Shipping health care to other countries, room by room
While prosthetic limb donation programs are new to Massachusetts, many local hospitals participate in similar programs that send surplus medical equipment to developing countries.
One run by International Medical Equipment Collaborative, a North Andover nonprofit, provides complete hospital “rooms’’ in one shipment, with everything from expensive equipment to bed linens, said Thomas Keefe, the organization’s president and founder.
“We talk directly to the hospital and determine which types of rooms they need,’’ Keefe said, noting that surgery, inpatient, pediatric, and maternity rooms are popular requests. “Oftentimes, things like eye care and dental [equipment] are also included because in many situations, hospitals provide all the care.’’
Local community service organizations raise shipping funds while volunteers organize the equipment and package the shipments, he said.
“What makes it run is, without question, the volunteers,’’ Keefe said.
The collaborative, founded in 1995, anticipates finishing 60 projects in 20 countries this year, he said, noting that a single project could involve up to 20 rooms.
“With the health care system we have, we’re able to stay current with equipment,’’ Keefe said. “Therefore, there’s always a surplus coming out of the hospitals.’’

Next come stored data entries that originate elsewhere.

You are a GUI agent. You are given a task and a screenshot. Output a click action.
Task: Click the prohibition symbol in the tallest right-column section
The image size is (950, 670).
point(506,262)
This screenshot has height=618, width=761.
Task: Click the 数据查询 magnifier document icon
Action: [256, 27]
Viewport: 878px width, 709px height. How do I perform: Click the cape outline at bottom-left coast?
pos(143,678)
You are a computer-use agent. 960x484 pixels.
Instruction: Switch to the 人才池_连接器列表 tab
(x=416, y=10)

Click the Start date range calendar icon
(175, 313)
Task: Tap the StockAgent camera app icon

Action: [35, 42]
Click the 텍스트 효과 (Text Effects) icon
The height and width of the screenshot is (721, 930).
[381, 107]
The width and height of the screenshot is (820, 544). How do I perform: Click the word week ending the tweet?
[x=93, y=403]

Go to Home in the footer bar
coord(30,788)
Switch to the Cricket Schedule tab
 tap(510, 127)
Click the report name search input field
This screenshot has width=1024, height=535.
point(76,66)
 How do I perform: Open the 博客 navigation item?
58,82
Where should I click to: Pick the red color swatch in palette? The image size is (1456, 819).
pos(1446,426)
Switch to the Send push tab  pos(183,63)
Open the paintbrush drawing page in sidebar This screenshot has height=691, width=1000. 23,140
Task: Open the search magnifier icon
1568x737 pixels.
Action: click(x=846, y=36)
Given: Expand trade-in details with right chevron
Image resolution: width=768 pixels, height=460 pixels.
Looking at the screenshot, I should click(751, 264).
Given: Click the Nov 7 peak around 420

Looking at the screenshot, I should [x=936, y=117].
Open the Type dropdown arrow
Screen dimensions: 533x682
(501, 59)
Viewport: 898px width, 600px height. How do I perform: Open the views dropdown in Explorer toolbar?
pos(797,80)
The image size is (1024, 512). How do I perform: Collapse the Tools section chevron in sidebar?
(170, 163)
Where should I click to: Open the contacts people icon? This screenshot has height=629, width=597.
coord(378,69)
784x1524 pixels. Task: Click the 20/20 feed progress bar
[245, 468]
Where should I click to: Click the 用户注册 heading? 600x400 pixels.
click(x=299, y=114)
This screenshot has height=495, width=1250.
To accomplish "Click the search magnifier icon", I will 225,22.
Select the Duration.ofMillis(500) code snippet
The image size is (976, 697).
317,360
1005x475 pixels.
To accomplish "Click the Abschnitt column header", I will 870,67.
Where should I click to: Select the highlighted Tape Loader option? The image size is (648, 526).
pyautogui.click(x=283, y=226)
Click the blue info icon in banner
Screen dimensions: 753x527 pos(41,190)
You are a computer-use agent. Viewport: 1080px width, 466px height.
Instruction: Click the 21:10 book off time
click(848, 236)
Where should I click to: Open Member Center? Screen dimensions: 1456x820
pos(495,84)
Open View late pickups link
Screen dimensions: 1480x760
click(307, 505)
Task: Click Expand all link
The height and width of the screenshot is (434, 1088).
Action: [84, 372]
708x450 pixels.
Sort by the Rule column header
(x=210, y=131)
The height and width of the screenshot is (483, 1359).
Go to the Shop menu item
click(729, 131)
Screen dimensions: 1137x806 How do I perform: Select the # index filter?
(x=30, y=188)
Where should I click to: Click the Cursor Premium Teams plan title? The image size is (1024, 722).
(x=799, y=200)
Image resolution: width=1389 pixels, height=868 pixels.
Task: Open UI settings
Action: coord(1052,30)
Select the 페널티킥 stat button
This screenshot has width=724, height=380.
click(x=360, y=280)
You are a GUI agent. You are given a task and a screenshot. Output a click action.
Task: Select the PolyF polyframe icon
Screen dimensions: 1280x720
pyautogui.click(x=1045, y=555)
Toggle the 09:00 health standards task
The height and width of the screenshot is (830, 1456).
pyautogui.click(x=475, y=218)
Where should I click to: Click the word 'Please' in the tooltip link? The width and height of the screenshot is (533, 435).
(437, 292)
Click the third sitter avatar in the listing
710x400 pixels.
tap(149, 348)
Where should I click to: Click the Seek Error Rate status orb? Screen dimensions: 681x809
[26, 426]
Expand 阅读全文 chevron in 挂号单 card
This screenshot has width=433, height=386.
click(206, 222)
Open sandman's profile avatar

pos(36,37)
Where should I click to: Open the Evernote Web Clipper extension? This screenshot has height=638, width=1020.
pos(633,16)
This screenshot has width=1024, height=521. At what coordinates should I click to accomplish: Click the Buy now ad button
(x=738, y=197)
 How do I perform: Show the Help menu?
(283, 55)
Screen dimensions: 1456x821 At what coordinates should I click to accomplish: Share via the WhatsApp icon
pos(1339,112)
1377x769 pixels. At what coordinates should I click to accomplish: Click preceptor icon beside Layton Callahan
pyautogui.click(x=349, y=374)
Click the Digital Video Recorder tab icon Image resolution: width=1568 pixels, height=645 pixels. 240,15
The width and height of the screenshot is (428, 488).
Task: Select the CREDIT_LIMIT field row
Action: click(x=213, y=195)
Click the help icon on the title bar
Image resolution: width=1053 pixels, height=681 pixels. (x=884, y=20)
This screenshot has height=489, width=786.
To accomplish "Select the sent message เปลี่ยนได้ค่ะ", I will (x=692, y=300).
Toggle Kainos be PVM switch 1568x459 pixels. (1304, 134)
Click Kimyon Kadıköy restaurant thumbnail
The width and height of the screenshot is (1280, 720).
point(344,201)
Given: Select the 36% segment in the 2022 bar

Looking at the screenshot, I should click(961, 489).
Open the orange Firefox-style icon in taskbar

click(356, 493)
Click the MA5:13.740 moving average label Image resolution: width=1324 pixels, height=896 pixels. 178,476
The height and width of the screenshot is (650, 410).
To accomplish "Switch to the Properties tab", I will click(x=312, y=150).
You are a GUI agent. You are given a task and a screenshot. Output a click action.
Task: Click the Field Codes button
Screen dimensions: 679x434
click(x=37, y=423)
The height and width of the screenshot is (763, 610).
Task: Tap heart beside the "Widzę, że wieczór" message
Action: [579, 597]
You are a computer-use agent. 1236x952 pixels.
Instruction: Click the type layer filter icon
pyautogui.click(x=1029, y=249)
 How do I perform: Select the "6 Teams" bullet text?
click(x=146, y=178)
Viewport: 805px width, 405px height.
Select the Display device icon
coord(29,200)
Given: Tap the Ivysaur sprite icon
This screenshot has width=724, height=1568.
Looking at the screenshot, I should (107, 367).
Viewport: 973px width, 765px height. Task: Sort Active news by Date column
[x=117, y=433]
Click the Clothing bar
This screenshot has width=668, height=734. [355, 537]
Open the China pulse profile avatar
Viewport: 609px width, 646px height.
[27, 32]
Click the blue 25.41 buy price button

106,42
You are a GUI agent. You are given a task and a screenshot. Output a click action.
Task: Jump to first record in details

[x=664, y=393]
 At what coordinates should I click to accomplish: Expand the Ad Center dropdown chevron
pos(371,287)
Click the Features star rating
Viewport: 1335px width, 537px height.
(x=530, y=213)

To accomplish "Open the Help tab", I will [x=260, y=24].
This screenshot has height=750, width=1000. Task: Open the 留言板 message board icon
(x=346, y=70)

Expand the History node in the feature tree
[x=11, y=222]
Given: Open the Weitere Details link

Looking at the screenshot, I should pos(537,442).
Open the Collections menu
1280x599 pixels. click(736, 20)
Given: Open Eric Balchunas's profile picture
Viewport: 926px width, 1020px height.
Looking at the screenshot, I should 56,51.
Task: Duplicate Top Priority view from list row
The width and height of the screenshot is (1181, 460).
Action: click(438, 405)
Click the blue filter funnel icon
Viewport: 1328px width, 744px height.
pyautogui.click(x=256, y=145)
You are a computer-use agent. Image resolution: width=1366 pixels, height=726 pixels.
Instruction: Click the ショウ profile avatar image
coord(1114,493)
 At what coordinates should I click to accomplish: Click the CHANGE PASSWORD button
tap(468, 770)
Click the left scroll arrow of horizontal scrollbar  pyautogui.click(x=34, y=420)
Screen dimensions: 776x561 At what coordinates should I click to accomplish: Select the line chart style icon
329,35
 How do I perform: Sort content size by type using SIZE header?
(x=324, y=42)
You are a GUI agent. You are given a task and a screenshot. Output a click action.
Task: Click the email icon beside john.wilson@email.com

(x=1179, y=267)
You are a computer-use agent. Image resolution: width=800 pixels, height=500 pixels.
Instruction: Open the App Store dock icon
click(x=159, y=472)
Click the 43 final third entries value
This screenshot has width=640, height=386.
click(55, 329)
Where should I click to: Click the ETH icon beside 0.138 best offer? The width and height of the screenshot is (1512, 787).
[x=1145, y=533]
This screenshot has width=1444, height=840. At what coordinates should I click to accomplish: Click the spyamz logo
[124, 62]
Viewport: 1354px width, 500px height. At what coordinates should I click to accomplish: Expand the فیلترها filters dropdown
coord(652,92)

Institution Recycling Network, a New Hampshire-based, for-profit company that helps hospitals, colleges, and other institutions to streamline their waste systems, has seen its surplus medical equipment program grow from 35 ocean containers in 2004 to 500 this year, said Mark Berry, the company’s surplus program manager.
“The growth’s been tremendous because the need is there,’’ Berry said. “A village in Nicaragua, for example, would much prefer a container load of medical equipment than a container of anything else.’’
Donor hospitals pay only the land shipping costs and a small fee to the recycling network for handling the logistics, a savings of up to 30 percent over disposal costs. Overseas shipping is covered by charities operating in developed countries, Berry said.
“If we intercept it before it gets to a landfill, we can usually get it overseas for much less of a cost and make a lot of people happy.’’![]()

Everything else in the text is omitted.